> YOUR GOAL
The required output is the exact run of lines below that opens at the line with "Select the InboxResource-Device-GettingStarted" and closes at the line with "Screen dimensions: 575x496".

> INPUT FOR THIS TASK
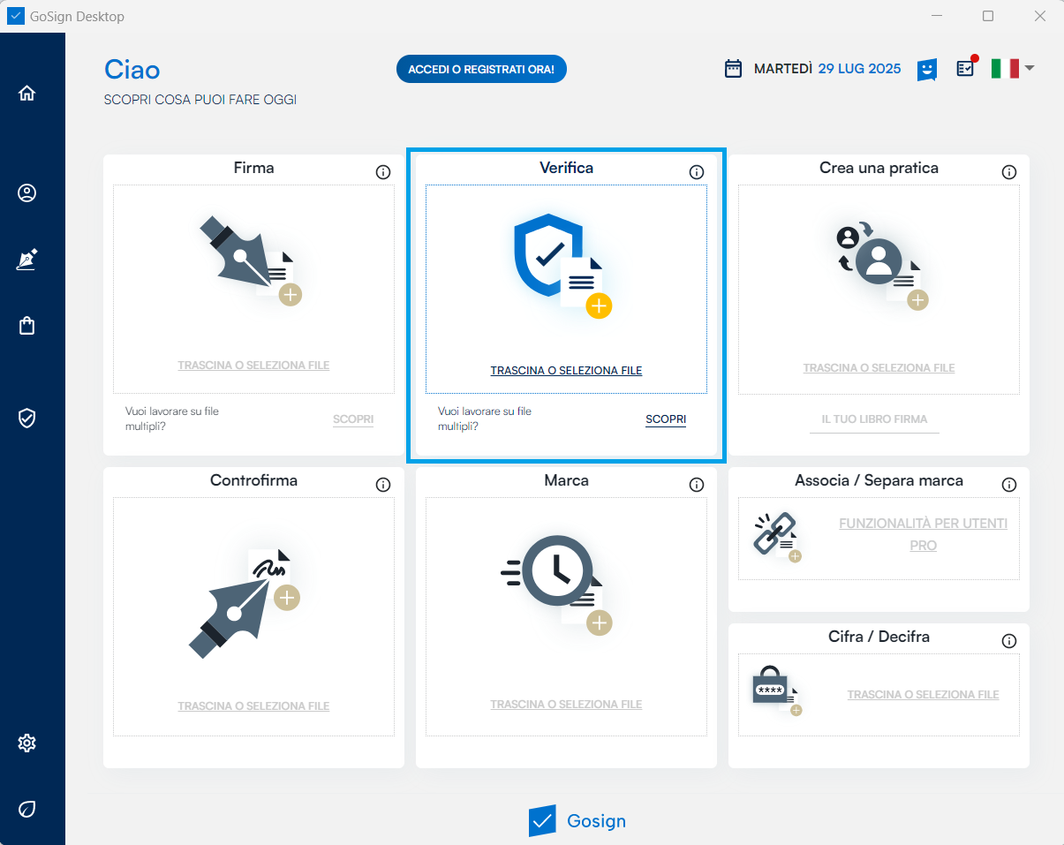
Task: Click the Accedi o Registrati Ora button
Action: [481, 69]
--
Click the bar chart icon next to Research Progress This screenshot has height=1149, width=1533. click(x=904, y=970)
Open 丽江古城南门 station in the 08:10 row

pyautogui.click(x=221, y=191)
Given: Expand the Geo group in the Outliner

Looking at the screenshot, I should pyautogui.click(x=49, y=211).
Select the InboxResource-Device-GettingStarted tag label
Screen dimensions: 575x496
--
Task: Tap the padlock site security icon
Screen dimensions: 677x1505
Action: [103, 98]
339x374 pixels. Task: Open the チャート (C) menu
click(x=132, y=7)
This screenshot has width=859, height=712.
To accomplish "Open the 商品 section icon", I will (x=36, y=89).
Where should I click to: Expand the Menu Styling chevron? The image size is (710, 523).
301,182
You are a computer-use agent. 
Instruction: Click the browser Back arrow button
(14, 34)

> FINISHED EXERCISE
Select the InboxResource-Device-GettingStarted tag label
Screen dimensions: 575x496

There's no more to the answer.